### EXERCISE DIRECTIONS
Reproduce word for word the line that contains "Task: Click the Windows" and every line after it to the end of the records, with nothing else added.

### DATA FOR ANALYSIS

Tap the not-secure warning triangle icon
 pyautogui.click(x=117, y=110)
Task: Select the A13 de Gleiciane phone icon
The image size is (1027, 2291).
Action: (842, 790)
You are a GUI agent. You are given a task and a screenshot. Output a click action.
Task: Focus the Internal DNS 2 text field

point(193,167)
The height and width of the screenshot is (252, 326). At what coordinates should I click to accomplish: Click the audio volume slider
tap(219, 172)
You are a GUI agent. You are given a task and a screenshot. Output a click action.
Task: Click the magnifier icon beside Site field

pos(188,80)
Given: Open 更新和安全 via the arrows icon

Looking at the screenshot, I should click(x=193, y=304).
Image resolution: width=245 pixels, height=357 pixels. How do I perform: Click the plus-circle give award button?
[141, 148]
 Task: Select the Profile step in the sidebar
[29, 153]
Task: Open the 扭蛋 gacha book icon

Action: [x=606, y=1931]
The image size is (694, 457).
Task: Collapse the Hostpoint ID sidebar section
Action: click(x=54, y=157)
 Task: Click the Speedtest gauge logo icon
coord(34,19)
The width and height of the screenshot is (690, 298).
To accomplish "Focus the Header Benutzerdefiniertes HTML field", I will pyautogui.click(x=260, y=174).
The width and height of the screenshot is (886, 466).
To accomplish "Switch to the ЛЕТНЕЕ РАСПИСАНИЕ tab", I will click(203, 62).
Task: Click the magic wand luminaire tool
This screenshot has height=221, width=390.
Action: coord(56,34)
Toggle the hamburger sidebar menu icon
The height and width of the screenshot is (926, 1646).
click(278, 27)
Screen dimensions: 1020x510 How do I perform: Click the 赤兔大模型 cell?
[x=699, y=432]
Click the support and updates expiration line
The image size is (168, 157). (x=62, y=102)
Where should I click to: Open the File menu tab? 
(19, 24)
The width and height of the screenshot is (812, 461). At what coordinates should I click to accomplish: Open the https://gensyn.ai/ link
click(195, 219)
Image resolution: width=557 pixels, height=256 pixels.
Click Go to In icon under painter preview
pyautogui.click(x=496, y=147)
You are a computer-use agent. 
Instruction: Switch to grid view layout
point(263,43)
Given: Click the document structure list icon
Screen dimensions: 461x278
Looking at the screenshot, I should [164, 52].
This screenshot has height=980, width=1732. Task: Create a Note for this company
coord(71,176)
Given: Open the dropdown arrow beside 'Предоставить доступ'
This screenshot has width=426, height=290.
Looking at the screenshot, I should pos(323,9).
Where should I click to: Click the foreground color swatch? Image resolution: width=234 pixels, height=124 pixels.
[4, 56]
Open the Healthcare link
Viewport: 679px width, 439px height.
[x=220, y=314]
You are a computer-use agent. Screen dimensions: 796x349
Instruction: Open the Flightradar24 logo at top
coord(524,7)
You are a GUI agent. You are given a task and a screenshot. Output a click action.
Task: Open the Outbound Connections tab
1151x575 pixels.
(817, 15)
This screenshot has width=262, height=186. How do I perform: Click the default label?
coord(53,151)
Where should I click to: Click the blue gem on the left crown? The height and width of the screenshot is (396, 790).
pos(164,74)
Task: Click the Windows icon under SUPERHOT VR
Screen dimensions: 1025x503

### TASK OUTPUT
Task: Click the Windows icon under SUPERHOT VR
Screen dimensions: 1025x503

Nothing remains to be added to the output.